Creativity in Crisis

Siebel Center for Design Director Rachel Switzky talks to Professor William King about why design thinking is essential when the world turns upside down.

FALL 2020

My “oh, sh*t” moment came on Friday, March 6, 2020.

I was on a flight that afternoon to Austin Texas, looking forward to joining members of the Siebel Center for Design team at the SXSW EDU conference to give a presentation about the human-centered university we’re helping to create at the University of Illinois at Urbana-Champaign. I was also excited to reconnect with people in my network I hadn’t seen for awhile, and I was definitely planning to eat some tacos.

It was not to be. Upon landing, the phones of every passenger lit up with the news: All events related to SXSW were cancelled by the City of Austin due to the spread of COVID-19 just getting underway in the US. I stayed for a day to visit family, and then made my way back home to Urbana-Champaign, filled with apprehension. I had a feeling that my small bottle of hand sanitizer was not going to be enough.

SXSW felt like the first major event domino to fall—the following week, one by one, festivals and sporting events considered to be part of the fabric of springtime in the United States were abruptly, unthinkably canceled. Continued bad news about the spread of the Coronavirus filled my timelines. I sent the SCD team to work from home around noon on Wednesday, March 11.

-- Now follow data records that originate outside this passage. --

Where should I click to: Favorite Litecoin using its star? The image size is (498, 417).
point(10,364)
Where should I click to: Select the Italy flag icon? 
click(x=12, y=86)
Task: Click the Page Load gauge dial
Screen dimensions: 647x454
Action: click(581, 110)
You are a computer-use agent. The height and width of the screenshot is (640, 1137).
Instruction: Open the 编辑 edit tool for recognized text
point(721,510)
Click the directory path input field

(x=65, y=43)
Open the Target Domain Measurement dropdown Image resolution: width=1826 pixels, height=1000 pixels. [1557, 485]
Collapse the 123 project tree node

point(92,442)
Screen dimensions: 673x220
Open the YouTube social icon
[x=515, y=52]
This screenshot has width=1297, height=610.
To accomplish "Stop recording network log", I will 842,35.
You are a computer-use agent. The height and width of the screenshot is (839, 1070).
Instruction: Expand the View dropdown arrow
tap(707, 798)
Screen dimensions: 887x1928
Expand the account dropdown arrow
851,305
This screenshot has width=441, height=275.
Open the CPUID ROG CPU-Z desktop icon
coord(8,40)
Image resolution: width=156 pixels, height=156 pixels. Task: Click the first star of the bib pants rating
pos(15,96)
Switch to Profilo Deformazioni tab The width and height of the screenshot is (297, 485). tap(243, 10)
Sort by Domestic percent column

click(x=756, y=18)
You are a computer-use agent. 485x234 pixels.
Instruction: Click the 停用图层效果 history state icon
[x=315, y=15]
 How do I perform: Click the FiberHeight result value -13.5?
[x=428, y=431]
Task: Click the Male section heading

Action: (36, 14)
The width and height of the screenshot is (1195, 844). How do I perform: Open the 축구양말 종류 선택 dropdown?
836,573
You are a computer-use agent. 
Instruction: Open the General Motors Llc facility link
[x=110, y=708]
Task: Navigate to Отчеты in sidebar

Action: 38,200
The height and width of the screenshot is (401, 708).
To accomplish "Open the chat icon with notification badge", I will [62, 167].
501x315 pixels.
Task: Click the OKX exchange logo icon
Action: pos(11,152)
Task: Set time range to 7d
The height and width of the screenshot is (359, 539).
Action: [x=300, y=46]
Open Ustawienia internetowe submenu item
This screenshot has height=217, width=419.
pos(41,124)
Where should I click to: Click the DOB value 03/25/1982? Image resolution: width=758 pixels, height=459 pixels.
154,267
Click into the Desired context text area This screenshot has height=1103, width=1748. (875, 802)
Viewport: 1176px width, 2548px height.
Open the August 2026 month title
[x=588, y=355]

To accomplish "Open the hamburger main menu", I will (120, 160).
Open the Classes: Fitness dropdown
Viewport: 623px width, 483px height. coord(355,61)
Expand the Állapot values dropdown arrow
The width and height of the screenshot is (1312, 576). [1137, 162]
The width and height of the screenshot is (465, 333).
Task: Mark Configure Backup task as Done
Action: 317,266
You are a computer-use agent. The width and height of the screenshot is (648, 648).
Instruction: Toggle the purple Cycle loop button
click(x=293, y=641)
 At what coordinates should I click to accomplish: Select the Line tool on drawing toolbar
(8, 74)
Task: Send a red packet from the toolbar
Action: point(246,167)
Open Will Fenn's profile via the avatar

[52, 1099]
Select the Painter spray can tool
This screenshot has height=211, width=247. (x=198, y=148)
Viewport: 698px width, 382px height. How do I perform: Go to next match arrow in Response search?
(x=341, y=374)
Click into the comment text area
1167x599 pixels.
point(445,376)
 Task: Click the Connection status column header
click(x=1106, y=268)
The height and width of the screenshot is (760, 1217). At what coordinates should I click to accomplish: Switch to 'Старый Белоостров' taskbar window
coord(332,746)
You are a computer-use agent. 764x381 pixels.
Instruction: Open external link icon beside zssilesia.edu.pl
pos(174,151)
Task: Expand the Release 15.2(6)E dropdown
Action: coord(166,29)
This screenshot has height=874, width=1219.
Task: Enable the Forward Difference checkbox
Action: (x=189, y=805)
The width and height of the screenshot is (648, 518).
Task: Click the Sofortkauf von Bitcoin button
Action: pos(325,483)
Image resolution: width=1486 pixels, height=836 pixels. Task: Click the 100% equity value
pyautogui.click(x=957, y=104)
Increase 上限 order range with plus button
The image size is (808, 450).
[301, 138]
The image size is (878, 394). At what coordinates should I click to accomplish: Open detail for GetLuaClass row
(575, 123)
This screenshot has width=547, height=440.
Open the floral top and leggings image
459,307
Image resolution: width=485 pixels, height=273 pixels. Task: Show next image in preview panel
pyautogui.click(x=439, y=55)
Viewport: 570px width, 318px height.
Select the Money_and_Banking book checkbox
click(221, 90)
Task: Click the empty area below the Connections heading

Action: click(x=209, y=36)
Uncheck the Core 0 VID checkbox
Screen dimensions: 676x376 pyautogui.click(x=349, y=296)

The following few days were overwhelming, especially the uncertainty around what was happening with my extended family, friends, and crew at SCD. Members of our team were struggling to process the same uncertainty, but also feeling this intense need to do something, to have purpose in some specific way that also held to our mission: To practice, model, and teach design thinking, using human-centered design to re-imagine our campus, community, and collective world.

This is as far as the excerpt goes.